After nearly half an hour of me trying to get the fricken thing to work Gerard and I finally left the supermarket. Gerard and I were walking down the street to the nearest subway while I had my things put in my satchel.

Once we were in the subway the train showed up and we quickly got on then sat down.

While we'd been in the supermarket night had come and it'd gotten dark rather quickly. I had no idea it was that late but apparently Gerard and I had spent our whole day at the coffee shop.
Immediately after sitting down I opened a packet of lollies that were supposed to be coffee flavoured.

"Want one?" I asked, holding out the bag and Gerard stared at it before grabbing one of the lollies.

Gerard pulled his phone out of his pocket and started typing away on the screen with me trying to look over his shoulder.
I'd been hoping that he was going to call Mikey but instead he was playing a game and looking at twitter, fantastic.

The train slowed at a stop and the doors hissed open.
Five teenagers around my age stepped onto the train and started chatting loudly.

They were much noisier than they needed to be and were without a doubt drunk.
Whether he realised it or not I felt Gerard shift closer to me as the group sat a couple of seats away.
It didn't take long for them to use way more swearwords than necessary and I started to feel nervous.

I've been on a bus with people like that before and I knew what they were like. Noisy, crude and more often than not, violent.

Just because they happened to be around my age didn't mean that they'd act like it, plus I also knew what those kinda kids did.
Most of the people at my Australian school were like that but they had to the it down for school.

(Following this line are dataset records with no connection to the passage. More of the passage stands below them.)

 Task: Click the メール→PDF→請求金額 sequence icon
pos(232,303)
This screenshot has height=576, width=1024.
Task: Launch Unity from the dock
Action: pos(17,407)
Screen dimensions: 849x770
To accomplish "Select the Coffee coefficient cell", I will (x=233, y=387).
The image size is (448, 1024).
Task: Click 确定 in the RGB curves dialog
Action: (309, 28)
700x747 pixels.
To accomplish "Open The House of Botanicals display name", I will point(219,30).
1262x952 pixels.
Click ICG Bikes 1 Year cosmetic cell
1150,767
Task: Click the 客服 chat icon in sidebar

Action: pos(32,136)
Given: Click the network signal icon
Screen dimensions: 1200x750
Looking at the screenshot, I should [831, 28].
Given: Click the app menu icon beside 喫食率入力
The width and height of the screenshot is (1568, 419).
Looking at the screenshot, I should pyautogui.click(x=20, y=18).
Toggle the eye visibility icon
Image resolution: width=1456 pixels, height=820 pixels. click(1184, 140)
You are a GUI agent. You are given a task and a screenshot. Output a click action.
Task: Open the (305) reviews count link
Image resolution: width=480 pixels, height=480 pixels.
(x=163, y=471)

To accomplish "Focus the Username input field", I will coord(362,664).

When they pulled out a spray can and started talking about the latest guy they'd glassed, that's when I decided I wanted to get off the train at the next stop.
Just as I was considering whispering to him that I wanted to get off he tapped on my knee and pointed the phone he had in his hands.

"Whattaya think of this?" He had the notes section of his phone opened and the screen was filled with words.

They're gonna clean up your looks with all the lies in the books to make a citizen out of you.
Because they sleep with a gun.
And keep an eye on you, son.
So they can watch all the things you do.

Because the drugs never work, they're gonna give you a smirk.
'Cause they got methods of keeping you clean.
They're gonna rip up your heads,
Your aspirations to shreds

They said all teenagers scare the living shit out of me.
They could care less as long as someone'll bleed.
So darken your clothes or strike a violent pose.
Maybe they'll leave you alone, but not me.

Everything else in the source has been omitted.